* **SUPPLIED RECORDS**:
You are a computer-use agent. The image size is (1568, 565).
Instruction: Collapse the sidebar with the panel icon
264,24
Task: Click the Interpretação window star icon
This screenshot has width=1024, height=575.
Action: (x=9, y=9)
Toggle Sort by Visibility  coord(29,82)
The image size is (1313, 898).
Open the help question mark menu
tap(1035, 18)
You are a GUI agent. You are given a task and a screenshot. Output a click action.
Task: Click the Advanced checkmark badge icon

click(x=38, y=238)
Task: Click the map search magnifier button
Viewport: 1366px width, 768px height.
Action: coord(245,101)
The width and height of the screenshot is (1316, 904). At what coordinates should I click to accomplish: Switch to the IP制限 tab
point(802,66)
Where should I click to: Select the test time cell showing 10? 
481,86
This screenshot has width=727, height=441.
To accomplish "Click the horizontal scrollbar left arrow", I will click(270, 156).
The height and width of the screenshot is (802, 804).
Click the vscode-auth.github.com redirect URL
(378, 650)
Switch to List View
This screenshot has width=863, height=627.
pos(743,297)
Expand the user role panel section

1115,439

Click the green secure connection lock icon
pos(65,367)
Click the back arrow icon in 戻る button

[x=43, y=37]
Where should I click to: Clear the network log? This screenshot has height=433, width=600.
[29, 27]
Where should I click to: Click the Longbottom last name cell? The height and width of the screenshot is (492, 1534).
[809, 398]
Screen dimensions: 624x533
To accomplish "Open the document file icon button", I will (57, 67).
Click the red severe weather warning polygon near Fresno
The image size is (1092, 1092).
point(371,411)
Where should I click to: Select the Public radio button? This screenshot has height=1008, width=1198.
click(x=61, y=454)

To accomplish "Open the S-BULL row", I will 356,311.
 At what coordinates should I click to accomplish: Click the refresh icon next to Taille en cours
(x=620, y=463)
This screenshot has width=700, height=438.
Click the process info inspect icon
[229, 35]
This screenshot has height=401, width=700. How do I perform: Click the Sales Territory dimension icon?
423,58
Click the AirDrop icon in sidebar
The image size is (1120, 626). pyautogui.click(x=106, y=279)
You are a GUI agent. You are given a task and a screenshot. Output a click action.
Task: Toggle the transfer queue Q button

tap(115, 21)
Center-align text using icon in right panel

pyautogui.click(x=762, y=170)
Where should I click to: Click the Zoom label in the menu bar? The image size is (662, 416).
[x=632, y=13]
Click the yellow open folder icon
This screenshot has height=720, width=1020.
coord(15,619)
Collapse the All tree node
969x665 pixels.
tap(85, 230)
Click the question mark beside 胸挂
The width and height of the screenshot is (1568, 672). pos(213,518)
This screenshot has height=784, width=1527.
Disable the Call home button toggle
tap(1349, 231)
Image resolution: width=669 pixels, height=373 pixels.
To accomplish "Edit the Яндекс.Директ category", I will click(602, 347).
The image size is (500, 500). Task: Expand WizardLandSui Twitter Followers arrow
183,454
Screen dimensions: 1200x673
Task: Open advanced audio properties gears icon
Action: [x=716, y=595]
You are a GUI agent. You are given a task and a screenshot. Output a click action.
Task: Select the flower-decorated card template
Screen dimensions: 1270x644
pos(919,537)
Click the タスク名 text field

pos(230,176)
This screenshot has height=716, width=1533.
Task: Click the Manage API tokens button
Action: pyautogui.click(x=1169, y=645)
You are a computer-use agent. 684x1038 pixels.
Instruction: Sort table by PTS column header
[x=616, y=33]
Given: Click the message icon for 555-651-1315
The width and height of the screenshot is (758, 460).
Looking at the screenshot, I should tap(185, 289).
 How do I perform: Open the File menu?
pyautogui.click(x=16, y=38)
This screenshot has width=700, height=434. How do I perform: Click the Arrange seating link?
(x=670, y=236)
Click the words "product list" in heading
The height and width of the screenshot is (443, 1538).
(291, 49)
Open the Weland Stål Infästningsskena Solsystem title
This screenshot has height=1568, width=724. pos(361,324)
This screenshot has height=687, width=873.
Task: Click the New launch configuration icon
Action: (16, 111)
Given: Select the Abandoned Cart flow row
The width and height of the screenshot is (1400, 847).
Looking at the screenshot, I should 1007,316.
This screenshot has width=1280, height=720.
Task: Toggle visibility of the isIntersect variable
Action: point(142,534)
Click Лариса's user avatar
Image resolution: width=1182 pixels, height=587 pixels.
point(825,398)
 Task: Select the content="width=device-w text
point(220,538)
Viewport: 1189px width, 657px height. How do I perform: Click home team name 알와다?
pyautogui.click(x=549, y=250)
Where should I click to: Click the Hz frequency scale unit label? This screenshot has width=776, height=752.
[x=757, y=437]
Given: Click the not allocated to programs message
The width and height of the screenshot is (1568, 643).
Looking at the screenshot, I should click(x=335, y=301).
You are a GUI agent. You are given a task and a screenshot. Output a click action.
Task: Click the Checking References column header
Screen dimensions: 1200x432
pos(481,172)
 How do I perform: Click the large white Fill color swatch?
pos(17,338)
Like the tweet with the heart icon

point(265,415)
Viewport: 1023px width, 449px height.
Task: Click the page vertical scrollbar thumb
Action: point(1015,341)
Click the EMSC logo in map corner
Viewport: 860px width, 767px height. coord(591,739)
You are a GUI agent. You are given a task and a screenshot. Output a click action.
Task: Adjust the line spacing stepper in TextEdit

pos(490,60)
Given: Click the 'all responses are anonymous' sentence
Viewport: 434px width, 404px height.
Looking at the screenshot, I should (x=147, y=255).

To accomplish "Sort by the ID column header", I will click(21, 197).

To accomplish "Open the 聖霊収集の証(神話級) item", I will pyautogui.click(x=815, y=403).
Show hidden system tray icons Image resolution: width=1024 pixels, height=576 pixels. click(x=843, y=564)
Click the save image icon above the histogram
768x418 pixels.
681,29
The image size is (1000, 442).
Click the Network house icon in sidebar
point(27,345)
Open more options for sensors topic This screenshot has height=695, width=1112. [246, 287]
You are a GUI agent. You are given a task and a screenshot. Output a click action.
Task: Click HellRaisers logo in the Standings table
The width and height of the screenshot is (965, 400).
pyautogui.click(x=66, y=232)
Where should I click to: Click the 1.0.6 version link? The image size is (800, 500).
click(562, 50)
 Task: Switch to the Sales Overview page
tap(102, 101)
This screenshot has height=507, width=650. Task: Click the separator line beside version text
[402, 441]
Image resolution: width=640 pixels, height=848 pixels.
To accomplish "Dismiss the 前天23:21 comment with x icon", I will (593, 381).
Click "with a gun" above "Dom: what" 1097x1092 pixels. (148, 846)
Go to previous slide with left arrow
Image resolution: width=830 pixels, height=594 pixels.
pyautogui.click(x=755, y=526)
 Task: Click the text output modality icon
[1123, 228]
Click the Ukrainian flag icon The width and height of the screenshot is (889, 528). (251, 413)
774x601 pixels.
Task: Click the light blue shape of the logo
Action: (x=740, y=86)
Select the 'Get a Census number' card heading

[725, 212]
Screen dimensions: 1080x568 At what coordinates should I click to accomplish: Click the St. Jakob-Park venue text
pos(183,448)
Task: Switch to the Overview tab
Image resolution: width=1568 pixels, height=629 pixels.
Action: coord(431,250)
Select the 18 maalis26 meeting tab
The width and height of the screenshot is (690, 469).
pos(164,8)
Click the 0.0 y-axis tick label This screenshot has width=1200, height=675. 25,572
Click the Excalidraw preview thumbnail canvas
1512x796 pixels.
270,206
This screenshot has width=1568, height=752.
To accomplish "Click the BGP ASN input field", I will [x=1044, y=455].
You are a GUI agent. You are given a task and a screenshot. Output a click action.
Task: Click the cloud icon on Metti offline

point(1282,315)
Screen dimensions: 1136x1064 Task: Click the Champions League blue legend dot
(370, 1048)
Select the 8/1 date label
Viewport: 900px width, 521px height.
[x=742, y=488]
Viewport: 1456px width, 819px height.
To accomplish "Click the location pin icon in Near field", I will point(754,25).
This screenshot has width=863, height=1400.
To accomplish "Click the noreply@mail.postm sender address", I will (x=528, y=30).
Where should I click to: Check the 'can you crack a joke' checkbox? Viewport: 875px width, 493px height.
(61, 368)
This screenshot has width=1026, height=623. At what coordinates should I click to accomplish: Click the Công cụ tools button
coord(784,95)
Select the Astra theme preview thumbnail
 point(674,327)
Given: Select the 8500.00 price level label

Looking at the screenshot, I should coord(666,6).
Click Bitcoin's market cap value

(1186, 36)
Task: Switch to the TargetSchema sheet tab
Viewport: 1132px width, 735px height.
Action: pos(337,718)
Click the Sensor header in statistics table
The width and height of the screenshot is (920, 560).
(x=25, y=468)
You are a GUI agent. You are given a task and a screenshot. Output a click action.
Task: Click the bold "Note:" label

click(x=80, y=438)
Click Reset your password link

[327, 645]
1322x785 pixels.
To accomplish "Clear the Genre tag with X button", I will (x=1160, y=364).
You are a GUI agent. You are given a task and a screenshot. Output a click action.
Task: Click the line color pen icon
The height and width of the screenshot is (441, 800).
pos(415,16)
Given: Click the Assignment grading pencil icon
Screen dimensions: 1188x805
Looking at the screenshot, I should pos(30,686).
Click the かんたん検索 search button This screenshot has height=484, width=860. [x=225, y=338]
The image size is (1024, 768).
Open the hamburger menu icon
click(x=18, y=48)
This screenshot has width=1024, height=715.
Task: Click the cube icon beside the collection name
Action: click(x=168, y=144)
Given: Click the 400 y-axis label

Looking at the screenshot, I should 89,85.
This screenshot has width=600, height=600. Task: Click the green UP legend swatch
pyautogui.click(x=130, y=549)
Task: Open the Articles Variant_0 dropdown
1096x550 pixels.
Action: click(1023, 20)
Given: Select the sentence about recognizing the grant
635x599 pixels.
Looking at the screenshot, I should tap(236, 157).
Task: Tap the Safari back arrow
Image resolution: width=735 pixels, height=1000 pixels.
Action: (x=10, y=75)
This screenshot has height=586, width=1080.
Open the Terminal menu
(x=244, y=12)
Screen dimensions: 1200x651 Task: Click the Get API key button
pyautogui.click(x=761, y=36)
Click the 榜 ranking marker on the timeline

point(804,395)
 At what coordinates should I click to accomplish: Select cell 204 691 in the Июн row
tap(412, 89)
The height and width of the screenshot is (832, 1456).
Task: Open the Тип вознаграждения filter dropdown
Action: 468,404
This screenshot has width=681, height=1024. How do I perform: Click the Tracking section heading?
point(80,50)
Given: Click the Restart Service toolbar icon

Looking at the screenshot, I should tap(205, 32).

* **TASK OBJECTIVE**: Tally the lines of the data that hold the string "search". Answer with the number and nothing more.

* **RESPONSE**: 2